Economia di Guerra e Democrazia

"ECONOMIA di GUERRA e DEMOCRAZIA, DOVE STIAMO ANDANDO"?

L’ASSOCIAZIONE AMICHE e AMICI del LAVORO
in collaborazione con
L’Associazione Volere la Luna - ODV
organizzano un SEMINARIO DIVULGATIVO sul TEMA:
"ECONOMIA di GUERRA e DEMOCRAZIA,
DOVE STIAMO ANDANDO"?
TORINO MARTEDI’ 16 DICEMBRE ORE 20.30
presso l’Associazione VOLERE LA LUNA Via Trivero 16 (TO)

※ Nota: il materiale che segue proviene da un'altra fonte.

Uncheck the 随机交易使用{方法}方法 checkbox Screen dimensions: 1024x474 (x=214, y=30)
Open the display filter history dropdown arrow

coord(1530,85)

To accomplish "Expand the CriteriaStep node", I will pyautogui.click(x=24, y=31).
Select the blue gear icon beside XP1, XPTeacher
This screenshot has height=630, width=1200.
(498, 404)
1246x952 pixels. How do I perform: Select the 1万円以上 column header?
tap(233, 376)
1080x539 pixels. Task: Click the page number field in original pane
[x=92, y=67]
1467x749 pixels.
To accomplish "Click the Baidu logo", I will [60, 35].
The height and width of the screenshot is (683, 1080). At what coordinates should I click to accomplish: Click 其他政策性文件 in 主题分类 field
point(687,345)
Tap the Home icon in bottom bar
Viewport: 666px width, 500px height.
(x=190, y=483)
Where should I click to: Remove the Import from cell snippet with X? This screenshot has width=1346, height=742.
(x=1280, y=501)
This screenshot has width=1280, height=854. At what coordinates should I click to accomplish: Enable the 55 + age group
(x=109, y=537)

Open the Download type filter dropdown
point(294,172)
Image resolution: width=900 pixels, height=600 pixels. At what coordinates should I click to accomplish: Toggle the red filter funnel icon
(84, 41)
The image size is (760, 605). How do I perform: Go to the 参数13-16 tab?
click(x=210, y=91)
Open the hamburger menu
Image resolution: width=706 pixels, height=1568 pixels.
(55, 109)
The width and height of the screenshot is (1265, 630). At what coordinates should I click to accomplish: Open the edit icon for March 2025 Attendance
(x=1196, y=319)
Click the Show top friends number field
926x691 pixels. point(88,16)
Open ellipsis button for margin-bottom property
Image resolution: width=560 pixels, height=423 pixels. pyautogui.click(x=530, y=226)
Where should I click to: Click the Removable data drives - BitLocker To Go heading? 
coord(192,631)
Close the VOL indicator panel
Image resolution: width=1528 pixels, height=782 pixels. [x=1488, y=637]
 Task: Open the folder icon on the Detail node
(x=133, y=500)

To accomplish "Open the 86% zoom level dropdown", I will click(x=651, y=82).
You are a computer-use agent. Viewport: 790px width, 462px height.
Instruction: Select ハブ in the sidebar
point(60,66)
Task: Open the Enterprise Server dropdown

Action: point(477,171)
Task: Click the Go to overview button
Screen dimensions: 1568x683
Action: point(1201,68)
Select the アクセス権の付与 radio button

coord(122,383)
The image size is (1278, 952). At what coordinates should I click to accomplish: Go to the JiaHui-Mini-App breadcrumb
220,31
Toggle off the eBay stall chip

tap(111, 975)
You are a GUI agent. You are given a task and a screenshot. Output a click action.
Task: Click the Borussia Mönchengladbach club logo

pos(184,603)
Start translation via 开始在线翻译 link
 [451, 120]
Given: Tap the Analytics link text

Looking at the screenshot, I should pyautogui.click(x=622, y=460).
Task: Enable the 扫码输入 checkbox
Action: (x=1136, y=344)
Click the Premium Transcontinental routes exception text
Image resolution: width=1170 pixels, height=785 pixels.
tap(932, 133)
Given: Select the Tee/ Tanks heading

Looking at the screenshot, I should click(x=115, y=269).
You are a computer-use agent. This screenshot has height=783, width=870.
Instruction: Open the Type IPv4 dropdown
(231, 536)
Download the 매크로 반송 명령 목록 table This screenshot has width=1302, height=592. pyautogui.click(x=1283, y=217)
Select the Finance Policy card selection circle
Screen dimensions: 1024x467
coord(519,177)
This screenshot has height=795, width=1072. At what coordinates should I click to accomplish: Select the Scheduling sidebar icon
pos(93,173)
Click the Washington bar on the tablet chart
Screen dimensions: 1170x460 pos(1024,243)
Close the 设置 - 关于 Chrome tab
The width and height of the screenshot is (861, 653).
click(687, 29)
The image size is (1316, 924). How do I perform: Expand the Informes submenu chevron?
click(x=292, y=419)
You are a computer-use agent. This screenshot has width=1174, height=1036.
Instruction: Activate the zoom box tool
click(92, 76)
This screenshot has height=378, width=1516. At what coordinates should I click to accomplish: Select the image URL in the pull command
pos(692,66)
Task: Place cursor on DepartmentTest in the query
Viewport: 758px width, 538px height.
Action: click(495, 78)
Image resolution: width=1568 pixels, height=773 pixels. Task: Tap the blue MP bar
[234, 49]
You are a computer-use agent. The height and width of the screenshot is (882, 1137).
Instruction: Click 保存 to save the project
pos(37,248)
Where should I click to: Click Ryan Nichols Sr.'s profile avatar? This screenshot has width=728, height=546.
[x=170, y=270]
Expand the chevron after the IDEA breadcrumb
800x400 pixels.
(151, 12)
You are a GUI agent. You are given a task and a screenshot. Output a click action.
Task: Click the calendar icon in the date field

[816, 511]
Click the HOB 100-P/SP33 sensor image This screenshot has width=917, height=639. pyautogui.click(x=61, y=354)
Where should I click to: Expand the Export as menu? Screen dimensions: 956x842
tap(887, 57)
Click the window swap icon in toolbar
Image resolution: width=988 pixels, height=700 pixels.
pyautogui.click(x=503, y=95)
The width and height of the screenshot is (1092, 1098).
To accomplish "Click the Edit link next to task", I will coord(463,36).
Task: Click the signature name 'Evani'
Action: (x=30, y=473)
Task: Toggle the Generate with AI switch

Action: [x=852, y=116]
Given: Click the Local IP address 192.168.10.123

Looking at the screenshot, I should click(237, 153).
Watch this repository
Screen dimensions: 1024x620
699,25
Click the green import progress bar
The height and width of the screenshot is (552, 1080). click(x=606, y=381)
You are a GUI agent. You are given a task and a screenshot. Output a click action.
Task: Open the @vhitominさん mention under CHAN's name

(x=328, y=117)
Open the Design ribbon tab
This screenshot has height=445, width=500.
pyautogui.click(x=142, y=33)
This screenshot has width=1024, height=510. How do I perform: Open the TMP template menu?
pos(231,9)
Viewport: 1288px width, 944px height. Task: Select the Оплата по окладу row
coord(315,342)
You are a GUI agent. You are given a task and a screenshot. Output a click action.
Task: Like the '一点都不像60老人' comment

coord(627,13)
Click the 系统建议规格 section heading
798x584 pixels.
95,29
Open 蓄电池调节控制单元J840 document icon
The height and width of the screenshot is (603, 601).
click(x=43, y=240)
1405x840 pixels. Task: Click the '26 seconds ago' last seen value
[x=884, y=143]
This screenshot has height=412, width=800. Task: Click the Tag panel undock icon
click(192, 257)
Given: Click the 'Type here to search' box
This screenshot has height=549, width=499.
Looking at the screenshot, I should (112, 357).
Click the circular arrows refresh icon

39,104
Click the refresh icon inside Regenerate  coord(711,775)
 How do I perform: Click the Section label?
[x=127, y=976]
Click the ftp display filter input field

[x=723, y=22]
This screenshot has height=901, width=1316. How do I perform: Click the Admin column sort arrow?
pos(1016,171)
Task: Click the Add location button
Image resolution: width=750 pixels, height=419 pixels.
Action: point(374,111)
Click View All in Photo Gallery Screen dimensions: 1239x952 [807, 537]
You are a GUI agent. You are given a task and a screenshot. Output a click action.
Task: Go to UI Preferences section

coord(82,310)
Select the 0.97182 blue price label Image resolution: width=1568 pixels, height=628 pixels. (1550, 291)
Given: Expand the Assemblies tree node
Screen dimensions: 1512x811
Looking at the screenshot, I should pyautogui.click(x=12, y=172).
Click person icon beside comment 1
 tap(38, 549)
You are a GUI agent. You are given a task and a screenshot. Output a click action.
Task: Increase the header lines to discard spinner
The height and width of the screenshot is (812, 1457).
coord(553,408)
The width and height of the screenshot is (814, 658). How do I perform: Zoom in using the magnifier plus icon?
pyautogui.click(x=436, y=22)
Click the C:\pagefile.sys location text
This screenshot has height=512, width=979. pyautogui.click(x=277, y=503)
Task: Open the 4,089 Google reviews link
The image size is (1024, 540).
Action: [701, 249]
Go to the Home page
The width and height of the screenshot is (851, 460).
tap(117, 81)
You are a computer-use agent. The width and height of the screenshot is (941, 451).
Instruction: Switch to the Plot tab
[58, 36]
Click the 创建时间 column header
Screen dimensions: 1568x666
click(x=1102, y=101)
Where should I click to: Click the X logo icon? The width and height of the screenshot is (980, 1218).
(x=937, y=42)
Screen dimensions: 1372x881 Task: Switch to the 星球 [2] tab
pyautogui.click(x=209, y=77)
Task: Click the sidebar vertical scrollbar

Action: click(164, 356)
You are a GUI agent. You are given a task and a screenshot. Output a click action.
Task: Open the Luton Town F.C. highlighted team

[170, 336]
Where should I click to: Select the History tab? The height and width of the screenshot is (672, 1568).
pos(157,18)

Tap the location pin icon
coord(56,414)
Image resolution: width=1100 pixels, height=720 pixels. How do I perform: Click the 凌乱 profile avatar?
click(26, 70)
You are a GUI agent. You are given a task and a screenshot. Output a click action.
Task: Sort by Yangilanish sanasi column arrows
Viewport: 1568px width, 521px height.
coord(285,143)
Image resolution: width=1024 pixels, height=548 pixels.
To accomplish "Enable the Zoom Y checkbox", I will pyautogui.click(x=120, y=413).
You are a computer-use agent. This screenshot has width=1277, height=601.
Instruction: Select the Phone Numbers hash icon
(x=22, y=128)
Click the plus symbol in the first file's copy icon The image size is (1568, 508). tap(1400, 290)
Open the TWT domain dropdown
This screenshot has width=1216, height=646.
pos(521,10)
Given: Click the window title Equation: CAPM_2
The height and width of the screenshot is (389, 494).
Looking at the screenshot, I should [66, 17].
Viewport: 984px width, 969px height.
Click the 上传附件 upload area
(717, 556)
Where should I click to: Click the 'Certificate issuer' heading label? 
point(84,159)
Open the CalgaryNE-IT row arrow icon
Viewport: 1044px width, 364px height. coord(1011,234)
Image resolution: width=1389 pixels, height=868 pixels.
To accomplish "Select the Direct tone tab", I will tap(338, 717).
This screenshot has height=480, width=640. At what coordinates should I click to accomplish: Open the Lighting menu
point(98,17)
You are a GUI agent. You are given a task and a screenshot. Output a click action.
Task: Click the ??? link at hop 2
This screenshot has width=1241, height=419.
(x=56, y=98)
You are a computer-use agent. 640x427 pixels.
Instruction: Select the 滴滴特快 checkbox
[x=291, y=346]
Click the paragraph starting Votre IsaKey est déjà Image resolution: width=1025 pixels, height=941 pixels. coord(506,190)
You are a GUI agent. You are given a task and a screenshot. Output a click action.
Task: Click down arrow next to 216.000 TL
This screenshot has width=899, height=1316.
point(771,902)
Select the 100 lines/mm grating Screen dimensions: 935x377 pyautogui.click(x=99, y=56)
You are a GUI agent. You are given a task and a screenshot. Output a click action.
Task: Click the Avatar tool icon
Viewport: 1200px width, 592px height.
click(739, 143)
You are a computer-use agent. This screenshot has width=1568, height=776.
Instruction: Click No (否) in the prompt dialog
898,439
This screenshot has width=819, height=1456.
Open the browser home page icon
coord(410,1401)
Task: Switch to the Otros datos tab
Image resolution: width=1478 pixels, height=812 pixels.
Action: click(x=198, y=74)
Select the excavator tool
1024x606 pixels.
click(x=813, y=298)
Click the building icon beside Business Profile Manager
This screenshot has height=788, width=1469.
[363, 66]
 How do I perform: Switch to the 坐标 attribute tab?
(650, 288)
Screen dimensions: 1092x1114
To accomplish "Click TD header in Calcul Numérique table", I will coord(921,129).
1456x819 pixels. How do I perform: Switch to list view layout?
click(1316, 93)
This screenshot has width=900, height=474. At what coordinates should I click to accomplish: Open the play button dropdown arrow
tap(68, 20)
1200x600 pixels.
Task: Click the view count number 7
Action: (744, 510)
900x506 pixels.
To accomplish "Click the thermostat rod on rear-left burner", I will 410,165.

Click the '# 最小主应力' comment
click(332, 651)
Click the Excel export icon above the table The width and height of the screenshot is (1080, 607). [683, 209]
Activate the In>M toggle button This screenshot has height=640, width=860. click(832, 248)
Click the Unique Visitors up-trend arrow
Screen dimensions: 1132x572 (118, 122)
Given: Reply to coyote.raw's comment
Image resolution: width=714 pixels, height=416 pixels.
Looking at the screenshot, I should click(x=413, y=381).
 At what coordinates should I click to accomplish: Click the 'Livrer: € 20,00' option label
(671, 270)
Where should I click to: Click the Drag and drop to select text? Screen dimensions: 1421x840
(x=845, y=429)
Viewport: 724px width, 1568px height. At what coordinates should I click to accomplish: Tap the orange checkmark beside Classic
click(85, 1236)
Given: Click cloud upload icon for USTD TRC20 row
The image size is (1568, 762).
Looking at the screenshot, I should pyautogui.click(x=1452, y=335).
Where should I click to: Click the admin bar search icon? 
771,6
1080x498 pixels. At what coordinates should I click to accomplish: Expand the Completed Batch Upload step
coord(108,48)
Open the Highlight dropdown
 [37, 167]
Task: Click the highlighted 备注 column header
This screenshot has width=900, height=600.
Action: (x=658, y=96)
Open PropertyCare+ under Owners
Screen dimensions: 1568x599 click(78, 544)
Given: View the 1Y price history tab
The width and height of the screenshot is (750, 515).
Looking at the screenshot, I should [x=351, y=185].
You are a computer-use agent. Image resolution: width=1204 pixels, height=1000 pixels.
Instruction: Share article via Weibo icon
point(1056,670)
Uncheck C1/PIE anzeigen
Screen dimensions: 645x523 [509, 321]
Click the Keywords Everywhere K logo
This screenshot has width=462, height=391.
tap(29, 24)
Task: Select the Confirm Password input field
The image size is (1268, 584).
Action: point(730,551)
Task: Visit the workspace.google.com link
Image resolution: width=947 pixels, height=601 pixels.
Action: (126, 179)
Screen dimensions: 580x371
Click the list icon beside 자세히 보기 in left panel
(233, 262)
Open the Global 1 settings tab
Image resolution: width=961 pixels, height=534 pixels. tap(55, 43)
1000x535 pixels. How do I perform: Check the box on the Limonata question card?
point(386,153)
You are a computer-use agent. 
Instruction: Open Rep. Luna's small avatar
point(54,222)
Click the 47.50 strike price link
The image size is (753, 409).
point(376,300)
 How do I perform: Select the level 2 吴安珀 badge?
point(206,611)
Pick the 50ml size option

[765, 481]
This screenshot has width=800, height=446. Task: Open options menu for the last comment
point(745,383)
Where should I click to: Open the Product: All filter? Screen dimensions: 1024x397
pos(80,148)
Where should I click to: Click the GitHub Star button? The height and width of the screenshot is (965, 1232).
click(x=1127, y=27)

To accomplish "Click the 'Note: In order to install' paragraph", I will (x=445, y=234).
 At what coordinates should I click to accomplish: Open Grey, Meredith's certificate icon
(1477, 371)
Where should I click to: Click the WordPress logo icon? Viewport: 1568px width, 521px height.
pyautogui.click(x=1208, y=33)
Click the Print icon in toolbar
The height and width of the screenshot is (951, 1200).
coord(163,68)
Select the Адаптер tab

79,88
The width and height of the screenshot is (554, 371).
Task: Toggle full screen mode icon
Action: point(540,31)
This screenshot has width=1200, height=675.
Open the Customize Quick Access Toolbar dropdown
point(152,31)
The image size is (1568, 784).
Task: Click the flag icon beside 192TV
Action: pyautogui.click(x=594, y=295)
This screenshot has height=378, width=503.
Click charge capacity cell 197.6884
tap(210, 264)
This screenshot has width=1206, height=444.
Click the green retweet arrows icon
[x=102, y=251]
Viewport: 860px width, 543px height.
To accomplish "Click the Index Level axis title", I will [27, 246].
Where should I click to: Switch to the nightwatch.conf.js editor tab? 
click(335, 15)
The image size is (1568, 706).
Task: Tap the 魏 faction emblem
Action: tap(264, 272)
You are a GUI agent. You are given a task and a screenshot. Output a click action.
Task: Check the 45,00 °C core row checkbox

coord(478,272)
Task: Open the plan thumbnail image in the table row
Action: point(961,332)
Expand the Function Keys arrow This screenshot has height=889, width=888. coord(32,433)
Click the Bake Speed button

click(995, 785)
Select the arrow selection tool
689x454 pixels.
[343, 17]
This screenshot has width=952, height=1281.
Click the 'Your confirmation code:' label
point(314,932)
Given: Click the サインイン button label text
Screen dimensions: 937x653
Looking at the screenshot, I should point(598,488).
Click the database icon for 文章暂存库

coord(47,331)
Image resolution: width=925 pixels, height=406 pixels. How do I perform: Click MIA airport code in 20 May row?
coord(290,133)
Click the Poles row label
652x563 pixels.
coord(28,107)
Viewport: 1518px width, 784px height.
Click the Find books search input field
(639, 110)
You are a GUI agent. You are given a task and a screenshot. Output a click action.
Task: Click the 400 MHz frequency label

Il tema dell’economia di guerra è purtroppo attuale quanto ampio e complesso.
Le guerre sul campo e lo sterminio sistematico dei popoli sono sempre più numerose e feroci: Ucraina, Palestina, Sudan
e altre regioni dell’Africa, Siria e altrove sono teatri di conflitti che coinvolgono drammaticamente la popolazione civile,
conseguenze di scelte politiche ed economiche guidate dalle logiche di potere di pochi.
Allo stesso modo la volontà di sopraffazione è alla base dell’imposizione commerciale verso paesi diversi dal proprio,
con una logica di puro imperialismo: dominio e conquista dei mercati.
Tutto ciò mentre il cambiamento del clima è sempre più veloce e intenso, accelerato dalle scelte disastrose nella
gestione dell’ambiente, dallo sfruttamento senza limite delle risorse, dalla distruzione generata dalle guerre stesse.
Che la guerra sia combattuta in campo, o più subdolamente ibrida, o che si tratti di guerra commerciale, siamo di
fronte a uno stravolgimento completo dei rapporti tra Stati, popoli, classi sociali. A ciò si intreccia l’indebolimento e la
sistematica messa in discussione della democrazia e della partecipazione.
E’ in atto un attacco sistematico contro la democrazia, come è stata vissuta finora, da parte di chi ritiene che vada
sostituita da un sistema radicalmente diverso, dove a decidere sono in pochi, o anche solo uno, e con i Parlamenti di
fatto esautorati dal proprio ruolo.
La conseguenza di questo processo è una economia sempre più orientata verso la guerra. Lo Stato non ha più il ruolo
di riequilibrio a favore delle classi più deboli, come dovrebbe essere, ma diventa soggetto che reindirizza risorse
(materiali, lavoro, capitale) verso maggiori diseguaglianze. L’unica riconversione industriale possibile diventa così
quella bellica. E intanto i flussi migratori, causati dai conflitti, dalla fame, dalla devastazione climatica non vengono
assolutamente affrontati e anzi diventano occasione di speculazione e di propaganda.
Di fronte a tutto questo, è possibile l’alternativa di un modello economico che favorisca la pace e il benessere e la
prosperità per tutti i popoli?
Come praticare e sviluppare un internazionalismo critico, che non confonde potenza con legittimità, ma coerente con
una economia di pace, per la difesa dell’ambiente e delle risorse naturali, la solidarietà e il diritto al lavoro, le pari
opportunità, la partecipazione e la democrazia?
Sappiamo che ribellarsi è giusto, che un altro mondo è possibile. E vogliamo farlo.
Nel seminario affronteremo questi temi e cercheremo di trovare insieme alcune risposte.